Le strategie post Covid per immaginare il museo del futuro: servizi digitali evoluti e approccio manageriale
La crisi generata dalla pandemia, che ha sconvolto la vita sociale, economica e culturale dell’intero pianeta, ha svelato tutte le criticità strutturali dell’offerta museale del nostro Paese.
ll 16° Rapporto Annuale di Federculture, la più importante fonte di analisi del settore dei beni e delle attività culturali, restituisce una fotografia drammatica della situazione dell’intero comparto. Un’indagine tra gli associati stima perdite dal 40% al 60% dei ricavi e l’uscita dalla crisi, non è attesa a breve. Uno spiraglio potrebbe arrivare dal Fondo per la Cultura in arrivo nelle prossime settimane, che dovrebbe permettere alle singole realtà di rifiatare e guadagnare tempo per ristrutturare l’offerta, adeguandola alle nuove necessità.

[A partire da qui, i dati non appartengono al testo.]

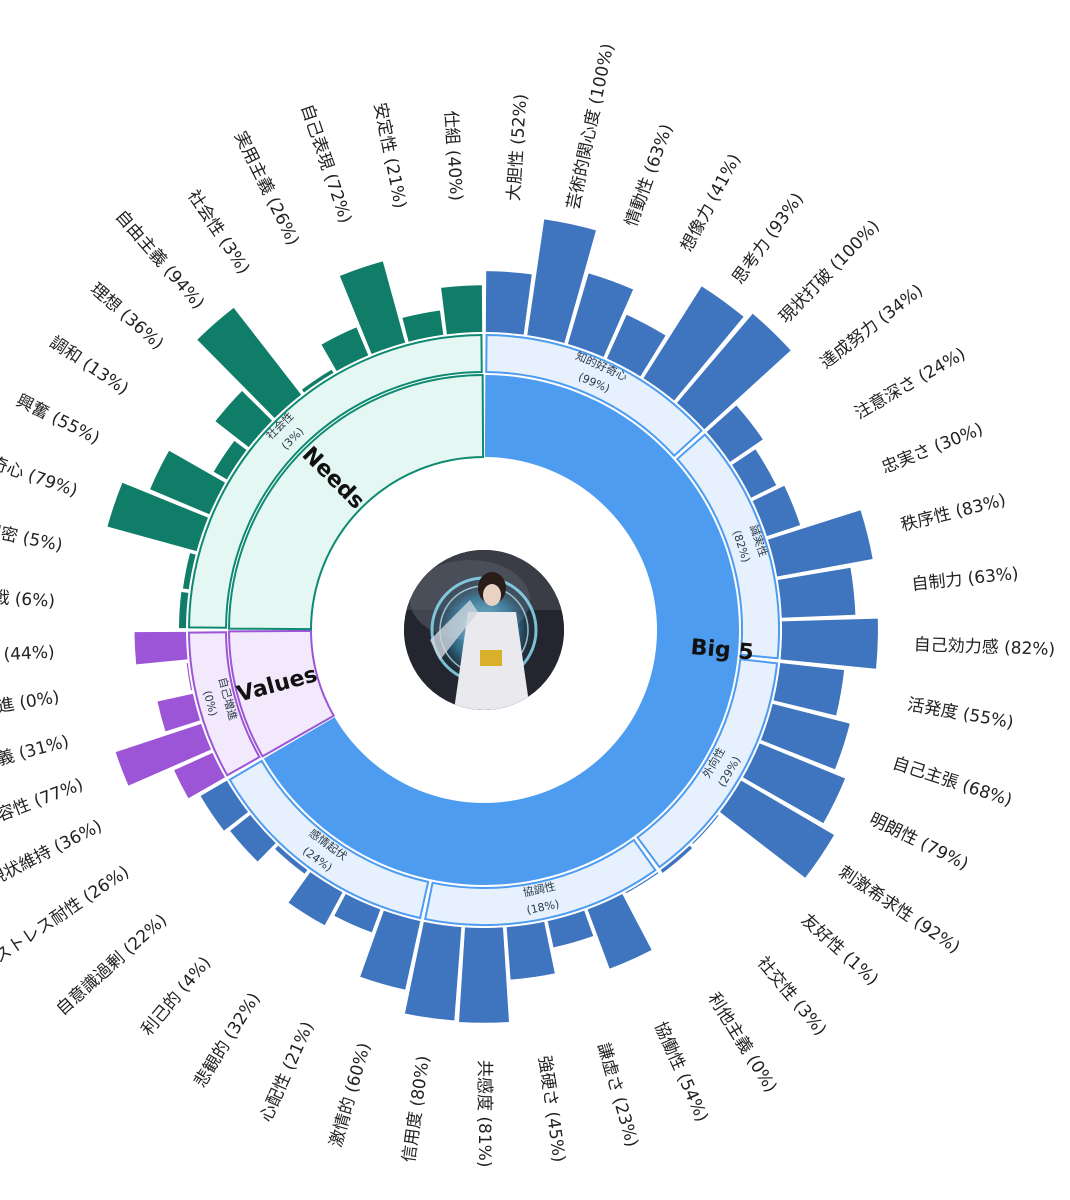 Image resolution: width=1070 pixels, height=1200 pixels. Describe the element at coordinates (484, 975) in the screenshot. I see `trait-bar-共感度` at that location.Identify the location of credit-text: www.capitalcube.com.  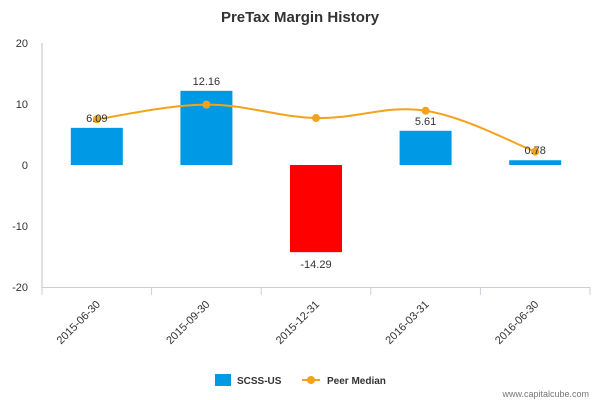
(545, 394).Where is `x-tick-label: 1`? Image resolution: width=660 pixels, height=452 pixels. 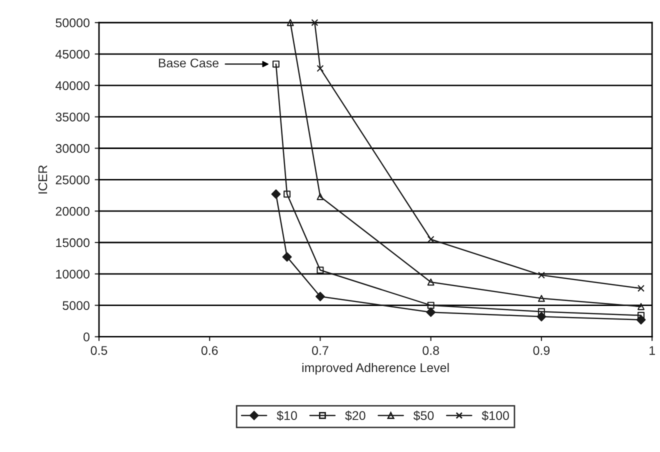
x-tick-label: 1 is located at coordinates (652, 350). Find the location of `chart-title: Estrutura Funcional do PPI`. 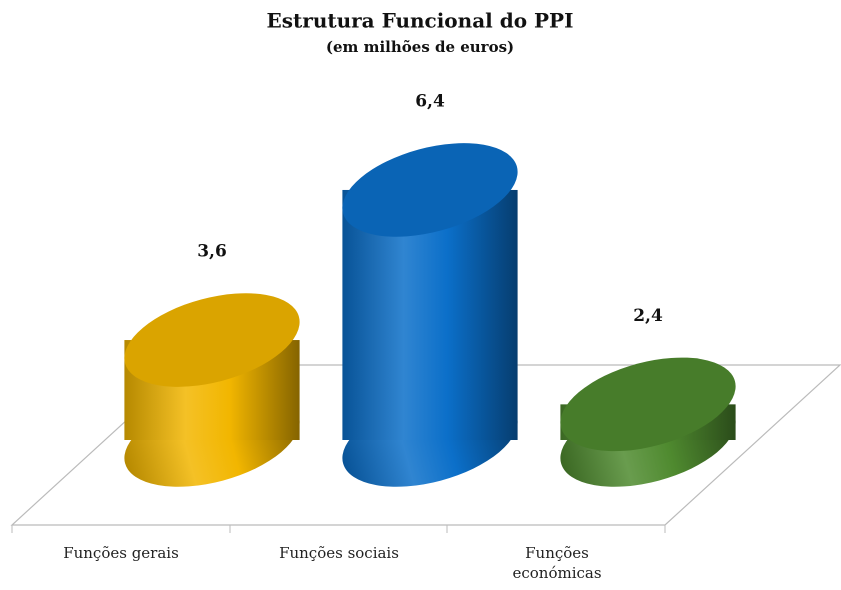

chart-title: Estrutura Funcional do PPI is located at coordinates (420, 21).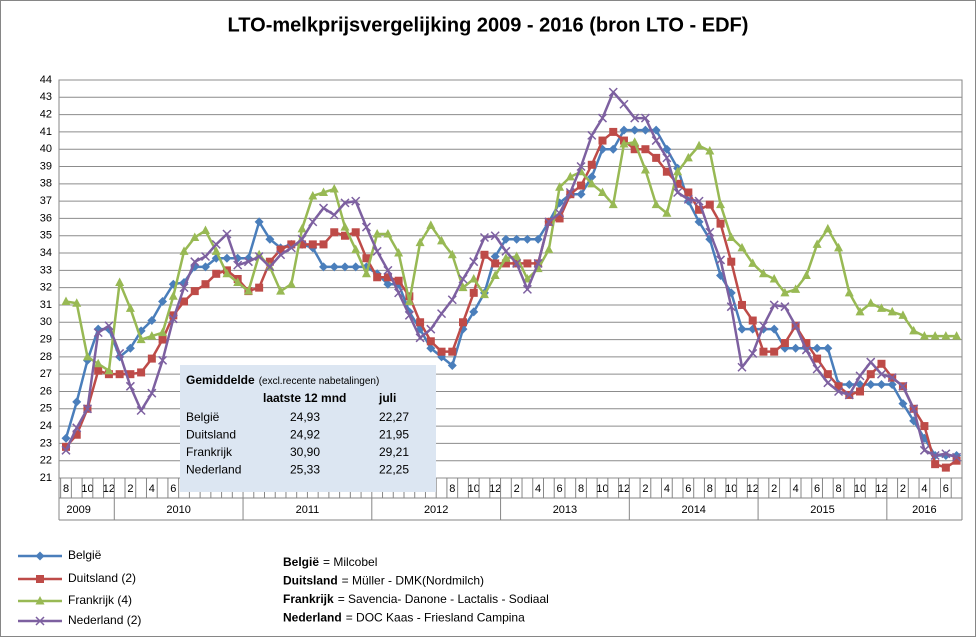 This screenshot has width=976, height=637. Describe the element at coordinates (305, 417) in the screenshot. I see `table-cell: 24,93` at that location.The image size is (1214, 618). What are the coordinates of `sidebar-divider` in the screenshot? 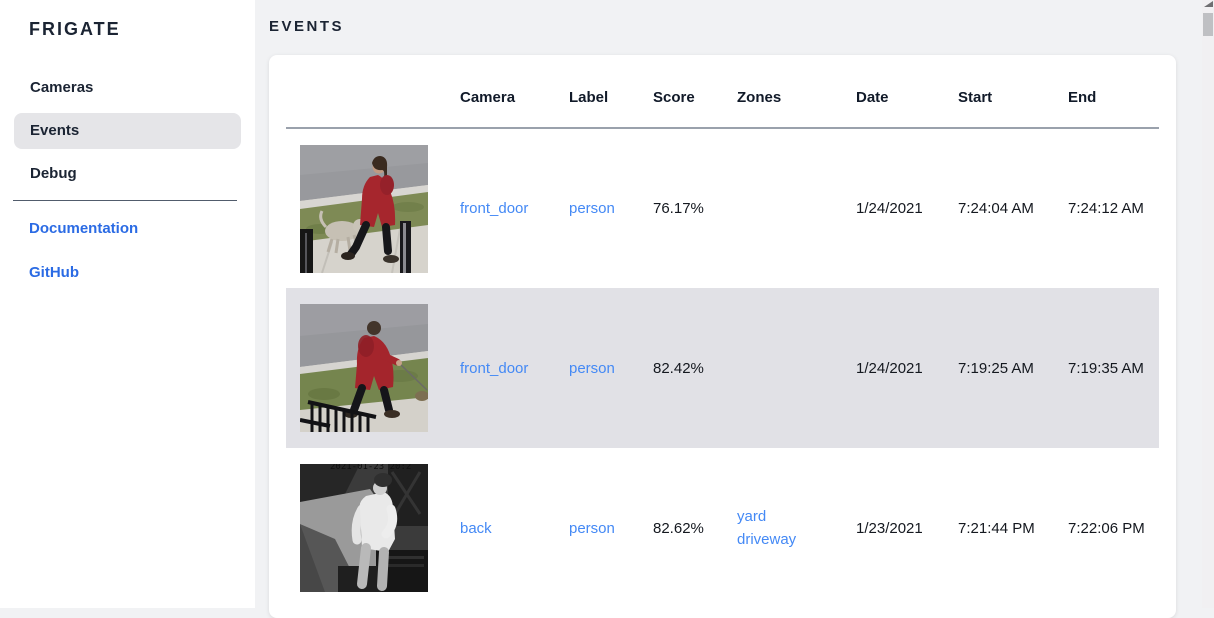 It's located at (125, 200).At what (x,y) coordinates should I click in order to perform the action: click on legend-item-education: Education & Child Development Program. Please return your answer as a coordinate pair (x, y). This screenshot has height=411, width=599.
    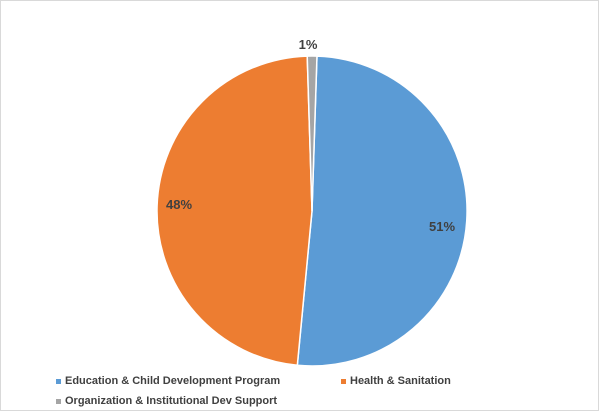
    Looking at the image, I should click on (168, 381).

Anche il 2021 si prevede come un anno difficile, con spostamenti limitati e presenze contingentate. “Occorre pensare a nuovi modelli di fruizione della cultura – sostiene Andrea Cancellato, presidente di Federculture – adottando una logica di prossimità, in grado di attrarre pubblico locale, con il coinvolgimento dei territori. Così i musei potranno rilanciarsi dopo la pandemia”.
Durante il periodo del primo lockdown, secondo dati Istat, su 460 musei statali e istituzioni similari, sono andati in fumo 78 milioni di ricavi, con 19 milioni di presenze di visitatori in meno. A dare il colpo di grazia, è stato il Dpcm del 3 novembre che ha nuovamente interdetto al pubblico mostre e musei.
Ora l’urgenza è arrivare a formulare nuovi modelli di business per rispondere alla sfida lanciata dalla crisi in atto. Bisogna ripensare i processi produttivi, rendendo fruibile l’offerta culturale attraverso nuovi format: dai progetti immersivi dei tour virtuali e della realta’ aumentata, agli eventi live trasmessi on line, alle produzioni tematiche ad hoc on demand. Questi i temi che saranno dibattuti dal 25 al 27 novembre a Ro.Me Museum Exhibition, la fiera internazionale sui musei, sui luoghi e le destinazioni culturali, trasmessa interamente in digitale. “Siamo non solo nel mezzo di una crisi – dice Andrea Billi, coordinatore di Ro.Me – ma davanti a un probabile cambio di paradigma, che necessita di visione e strumenti d’intervento innovativi, oltre che un salto in avanti dell’intero settore”.
Non si tratta solo di proporre un’offerta suppletiva per rispondere a un momento critico, ma di cogliere l’opportunità per accelerare l’adeguamento di un intero comparto alle nuove frontiere del digitale e alla managerializzazione dell’intero settore, adottando una logica industriale dell’offerta culturale che ricalchi il modello dei musei anglosassoni e francesi. Un cambiamento strutturale per l’intero comparto, in cui solo 11,5% dei musei, ha un catalogo di opere digitalizzate.
Non mancano eccezioni, come il MANN e il Madre di Napoli, la triennale di Milano e il Maxxi di Roma, realtà innovative in cui si coniugano servizi digitali evoluti con una gestione manageriale capace di cogliere e agire il cambiamento. Questa la direzione da seguire per immaginare il museo del futuro.